Las apelaciones al sexo captan la atención, pero rara vez promueven el consumo de productos. Los anuncios con atractivo sexual efectivos transmiten un mensaje específico para el grupo objetivo demográfico. Los anunciantes de cerveza utilizan a menudo el atractivo sexual para promover su producto a los hombres. La escena típica implica varios hombres jóvenes de aspecto promedio en un bar. Los hombres compran la cerveza y ganan la atención de una mujer joven y atractiva. Los perfumes utilizan el atractivo sexual para transmitir el romance a las mujeres mediante la indicación de que la utilización del producto les ayudará a encontrar al hombre de sus sueños. Generalmente se hace mostrando a la mujer rociando el perfume y luego captando la atención de un hombre atractivo que pasa cerca de ella en la calle.
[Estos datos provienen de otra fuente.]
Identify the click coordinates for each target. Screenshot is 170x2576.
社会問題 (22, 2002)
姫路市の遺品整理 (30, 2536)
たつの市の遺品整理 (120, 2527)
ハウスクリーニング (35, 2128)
Las imágenes demasiado explícitas restan del mensaje general que el anunciante desea transmitir.

Intereses de la mayoría

Una apelación de intereses de la mayoría hace que los consumidores crean que están perdiendo al abordar la necesidad del consumidor de pertenecer. Los anuncios de comida y bebida muestran a adultos jóvenes disfrutando de un producto y haciendo caso omiso de la persona que elige el producto más popular. Los productos médicos muestran consenso, indicando el número de profesionales médicos que apoyan el producto. Por ejemplo, un anuncio de medicinas para el resfriado pueden decir: "Ocho de cada diez médicos recomiendan este producto" para demostrar la efectividad del producto. Los concesionarios de automóviles y proveedores de teléfonos celulares dan las ventas y estadísticas de usuario para indicar por qué su producto es el más preferido. Este tipo de mensaje dice que compres este producto porque todo el mundo lo hace. Si se hace correctamente, el consumidor compra el producto. Las apelaciones a los intereses de la mayoría pueden ser contraproducentes en el deseo del consumidor de encajar y pueden entrar en conflicto con la capacidad de tomar una decisión racional.